3. Experiments on the Depolarization of Light, as exhibited by various Mineral, Animal, and Vegetable Substances, with a reference of the Phenomena to the general Principles of Polarization. By Dr. Brewster.-In this paper Dr. Brewster gives a list of 58 substances, animal, vegetable, and mineral, which depolarize light; and of 53 substances, which have no effect in depolarizing light. He then gives what he calls a theory of the depolarization of light. The various modes in which bodies depolarize light may be reduced to seven. 1. When the crystal possesses neutral axes, and forms two images which are capable of being rendered visible, as in calcareous spar, topaz, &c. In this case he shows that the apparent depolarization of the pencil is nothing more than the polarizing of it in a new plane. 2. When the crystal possesses neutral axes, and exhibits only a single image, as in the human hair, and various transparent films. This he considers as exactly the same with the first case, excepting that the two images formed by the human hair, &c. being produced by the same, or nearly the same, refractive power cannot be rendered visible by any contrivance. 3. When the crystal has no neutral axes, but depolarizes light in every position, as in gum arabic, caoutchouc, tortoise-shell, &c.
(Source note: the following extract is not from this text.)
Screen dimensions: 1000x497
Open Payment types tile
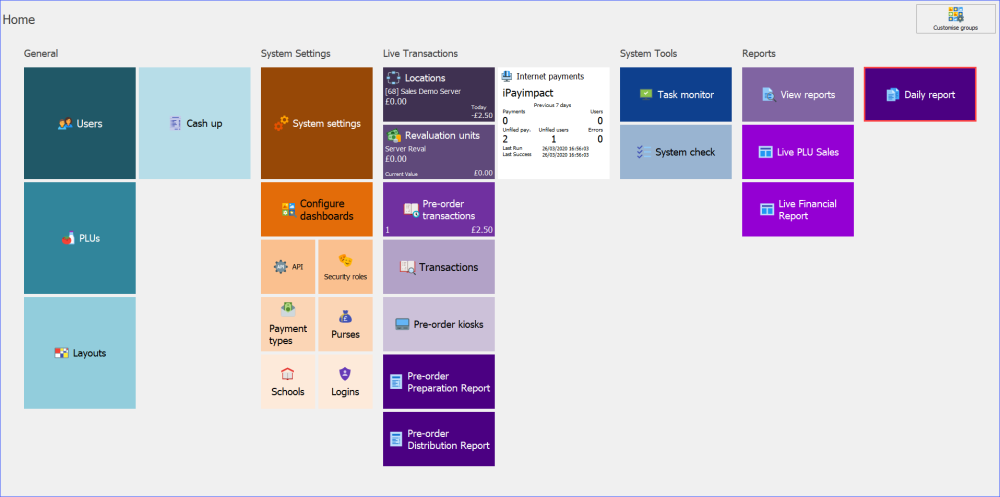[288, 324]
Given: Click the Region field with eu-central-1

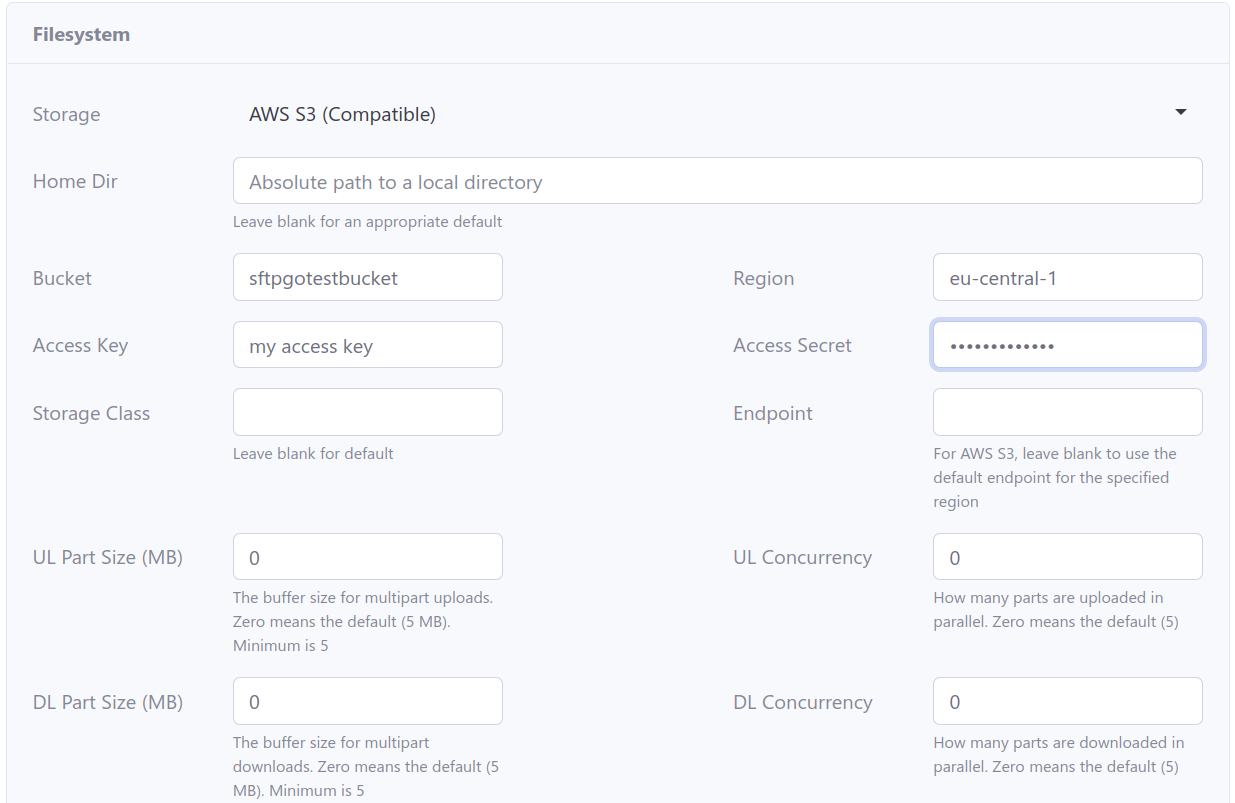Looking at the screenshot, I should pos(1066,278).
These bodies are composed of thin plates lying above each other. Each of these plates possesses neutral axes, and depolarizing axes. But as these different axes do not coincide with each other in the different plates, the consequence is, that the compound body depolarizes in every direction. 4. When there is an approach to a neutral axis, as in gold-beaters' skin, &c. In this case the body is composed of thin films, like the preceding; but the neutral axes of each are nearly coincident. 5. When the crystal depolarizes or restores only a part of the polarized image, as in a film from sea weed, and a film from the partan (crab). He considers that this case is owing to the bodies which possess this property being partly crystallized and partly uncrystallized. 6. When the crystal depolarizes luminous sectors of nebulous light, as the oil of mace.. How the halo in this case is produced, he does not attempt to explain: but he conceives that it necessarily follows from the phenomena that there are two halos or nebulous images, the one lying exactly above the other, and having

« VorigeDoorgaan »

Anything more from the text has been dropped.